**WORKING DATA**

^^^^

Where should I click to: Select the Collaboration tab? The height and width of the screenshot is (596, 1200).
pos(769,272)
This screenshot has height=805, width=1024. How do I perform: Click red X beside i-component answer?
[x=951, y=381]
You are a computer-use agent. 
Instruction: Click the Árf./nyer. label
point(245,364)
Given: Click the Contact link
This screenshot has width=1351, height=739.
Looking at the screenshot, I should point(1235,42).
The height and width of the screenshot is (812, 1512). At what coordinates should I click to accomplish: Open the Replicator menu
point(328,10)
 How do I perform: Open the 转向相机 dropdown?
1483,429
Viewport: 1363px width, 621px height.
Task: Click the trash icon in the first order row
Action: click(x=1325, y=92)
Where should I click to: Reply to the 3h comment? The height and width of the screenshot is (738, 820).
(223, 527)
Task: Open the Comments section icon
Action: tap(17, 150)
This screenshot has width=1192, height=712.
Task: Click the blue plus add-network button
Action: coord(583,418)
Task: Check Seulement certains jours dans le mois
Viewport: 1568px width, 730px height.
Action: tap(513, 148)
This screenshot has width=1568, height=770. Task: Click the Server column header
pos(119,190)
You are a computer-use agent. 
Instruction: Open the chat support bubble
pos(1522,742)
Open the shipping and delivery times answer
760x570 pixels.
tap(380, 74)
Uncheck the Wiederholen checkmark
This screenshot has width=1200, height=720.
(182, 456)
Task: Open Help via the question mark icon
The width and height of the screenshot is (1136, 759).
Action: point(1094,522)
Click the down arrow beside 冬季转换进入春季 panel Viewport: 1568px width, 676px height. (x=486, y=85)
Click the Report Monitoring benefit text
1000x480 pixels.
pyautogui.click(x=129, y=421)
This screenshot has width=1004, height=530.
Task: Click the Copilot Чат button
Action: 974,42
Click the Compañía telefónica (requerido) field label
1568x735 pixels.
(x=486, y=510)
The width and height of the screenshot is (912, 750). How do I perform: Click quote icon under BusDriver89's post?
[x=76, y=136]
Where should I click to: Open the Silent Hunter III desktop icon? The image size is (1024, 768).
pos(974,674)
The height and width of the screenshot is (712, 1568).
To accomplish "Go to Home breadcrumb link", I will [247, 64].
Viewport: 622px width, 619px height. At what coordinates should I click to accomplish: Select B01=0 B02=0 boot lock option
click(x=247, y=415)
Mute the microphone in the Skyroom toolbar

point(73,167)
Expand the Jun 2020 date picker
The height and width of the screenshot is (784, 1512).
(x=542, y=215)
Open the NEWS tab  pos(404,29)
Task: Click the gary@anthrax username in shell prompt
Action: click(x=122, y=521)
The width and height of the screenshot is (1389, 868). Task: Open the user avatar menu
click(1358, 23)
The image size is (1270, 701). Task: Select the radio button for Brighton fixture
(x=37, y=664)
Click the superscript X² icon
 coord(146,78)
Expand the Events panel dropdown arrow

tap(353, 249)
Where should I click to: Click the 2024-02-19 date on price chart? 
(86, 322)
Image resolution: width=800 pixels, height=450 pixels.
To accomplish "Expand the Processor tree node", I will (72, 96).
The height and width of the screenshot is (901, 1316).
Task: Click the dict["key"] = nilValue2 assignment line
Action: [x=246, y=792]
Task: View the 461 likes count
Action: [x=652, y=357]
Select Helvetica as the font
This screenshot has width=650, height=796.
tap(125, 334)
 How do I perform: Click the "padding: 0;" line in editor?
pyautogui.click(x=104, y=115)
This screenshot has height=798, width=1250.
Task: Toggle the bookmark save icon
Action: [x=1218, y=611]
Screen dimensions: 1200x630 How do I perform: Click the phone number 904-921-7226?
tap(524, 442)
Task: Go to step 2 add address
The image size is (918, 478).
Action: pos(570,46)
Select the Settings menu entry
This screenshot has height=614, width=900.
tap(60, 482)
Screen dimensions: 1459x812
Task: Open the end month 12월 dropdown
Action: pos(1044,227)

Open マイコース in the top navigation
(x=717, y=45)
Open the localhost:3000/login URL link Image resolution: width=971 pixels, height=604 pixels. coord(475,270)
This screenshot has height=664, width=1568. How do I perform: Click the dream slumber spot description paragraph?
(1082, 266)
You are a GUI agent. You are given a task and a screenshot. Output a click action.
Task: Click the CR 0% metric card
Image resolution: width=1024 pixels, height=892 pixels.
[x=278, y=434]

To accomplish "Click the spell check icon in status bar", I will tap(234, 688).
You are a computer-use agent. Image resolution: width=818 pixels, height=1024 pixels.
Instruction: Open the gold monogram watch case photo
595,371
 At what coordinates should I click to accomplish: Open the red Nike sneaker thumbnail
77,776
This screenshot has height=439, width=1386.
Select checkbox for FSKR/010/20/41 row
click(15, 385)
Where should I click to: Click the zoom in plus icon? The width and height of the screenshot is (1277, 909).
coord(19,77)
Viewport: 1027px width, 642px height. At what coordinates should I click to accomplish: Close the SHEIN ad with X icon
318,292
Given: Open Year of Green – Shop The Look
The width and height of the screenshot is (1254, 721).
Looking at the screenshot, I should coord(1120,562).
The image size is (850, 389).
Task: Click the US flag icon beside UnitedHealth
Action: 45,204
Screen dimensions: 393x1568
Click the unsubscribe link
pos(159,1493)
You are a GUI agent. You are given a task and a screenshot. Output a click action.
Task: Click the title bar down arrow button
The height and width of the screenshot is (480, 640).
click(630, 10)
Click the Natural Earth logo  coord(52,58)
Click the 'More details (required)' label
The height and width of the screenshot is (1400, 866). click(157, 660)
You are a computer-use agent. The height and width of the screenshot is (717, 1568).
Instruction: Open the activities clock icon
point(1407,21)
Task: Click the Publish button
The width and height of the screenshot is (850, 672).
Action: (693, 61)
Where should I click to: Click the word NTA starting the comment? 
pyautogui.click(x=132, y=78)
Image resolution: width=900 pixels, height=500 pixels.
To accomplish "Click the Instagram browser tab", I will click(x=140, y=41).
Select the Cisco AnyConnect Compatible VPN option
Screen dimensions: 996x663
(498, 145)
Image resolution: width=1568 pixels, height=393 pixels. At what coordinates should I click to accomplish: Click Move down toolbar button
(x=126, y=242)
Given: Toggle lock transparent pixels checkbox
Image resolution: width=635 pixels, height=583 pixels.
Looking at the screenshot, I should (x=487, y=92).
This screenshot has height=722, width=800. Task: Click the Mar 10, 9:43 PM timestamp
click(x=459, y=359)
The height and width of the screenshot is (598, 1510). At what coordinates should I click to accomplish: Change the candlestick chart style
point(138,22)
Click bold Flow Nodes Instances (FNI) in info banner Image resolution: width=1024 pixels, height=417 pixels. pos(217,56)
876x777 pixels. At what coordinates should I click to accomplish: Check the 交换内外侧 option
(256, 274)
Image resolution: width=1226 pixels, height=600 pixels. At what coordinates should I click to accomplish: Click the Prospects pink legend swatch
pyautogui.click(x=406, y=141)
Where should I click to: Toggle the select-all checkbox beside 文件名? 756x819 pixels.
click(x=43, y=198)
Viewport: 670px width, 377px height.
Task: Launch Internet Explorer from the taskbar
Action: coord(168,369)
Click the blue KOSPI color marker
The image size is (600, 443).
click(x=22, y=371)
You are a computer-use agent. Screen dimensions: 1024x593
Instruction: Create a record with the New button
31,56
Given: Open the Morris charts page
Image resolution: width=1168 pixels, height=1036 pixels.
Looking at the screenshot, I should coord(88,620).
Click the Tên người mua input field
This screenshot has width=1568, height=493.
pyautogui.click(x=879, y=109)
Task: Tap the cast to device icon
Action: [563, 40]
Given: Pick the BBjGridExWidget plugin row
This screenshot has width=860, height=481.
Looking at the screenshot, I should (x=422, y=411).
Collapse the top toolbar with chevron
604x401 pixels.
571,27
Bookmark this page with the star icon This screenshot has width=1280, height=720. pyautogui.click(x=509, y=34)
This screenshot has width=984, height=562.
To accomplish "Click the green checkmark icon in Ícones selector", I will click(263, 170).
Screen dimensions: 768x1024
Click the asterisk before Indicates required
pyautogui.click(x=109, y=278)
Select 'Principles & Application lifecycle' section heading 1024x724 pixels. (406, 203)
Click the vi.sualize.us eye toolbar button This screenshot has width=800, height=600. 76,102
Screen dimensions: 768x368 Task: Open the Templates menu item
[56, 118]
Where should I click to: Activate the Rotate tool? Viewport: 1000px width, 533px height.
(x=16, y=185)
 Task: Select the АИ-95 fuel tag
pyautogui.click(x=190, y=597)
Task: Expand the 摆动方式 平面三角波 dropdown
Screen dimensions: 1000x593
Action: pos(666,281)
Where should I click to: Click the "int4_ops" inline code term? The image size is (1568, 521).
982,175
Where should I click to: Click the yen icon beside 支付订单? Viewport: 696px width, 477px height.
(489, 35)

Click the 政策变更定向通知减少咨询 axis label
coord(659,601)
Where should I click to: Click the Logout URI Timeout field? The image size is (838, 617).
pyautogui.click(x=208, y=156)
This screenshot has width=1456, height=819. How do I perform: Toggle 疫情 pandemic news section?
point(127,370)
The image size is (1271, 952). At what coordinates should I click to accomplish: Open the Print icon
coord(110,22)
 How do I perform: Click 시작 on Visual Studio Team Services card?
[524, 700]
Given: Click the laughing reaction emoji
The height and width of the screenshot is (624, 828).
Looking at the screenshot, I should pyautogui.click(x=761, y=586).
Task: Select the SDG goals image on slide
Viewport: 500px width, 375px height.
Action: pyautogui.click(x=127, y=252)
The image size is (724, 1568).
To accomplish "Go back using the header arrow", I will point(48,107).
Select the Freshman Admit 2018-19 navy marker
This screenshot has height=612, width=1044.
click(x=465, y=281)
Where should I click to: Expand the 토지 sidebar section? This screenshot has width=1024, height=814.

^^^^

Write out again exactly the lines that run from the one holding "This screenshot has height=612, width=1044." through the last line of the data; omit all other lines.

**WRITTEN RESPONSE**
This screenshot has height=612, width=1044.
click(x=465, y=281)
Where should I click to: Expand the 토지 sidebar section? This screenshot has width=1024, height=814.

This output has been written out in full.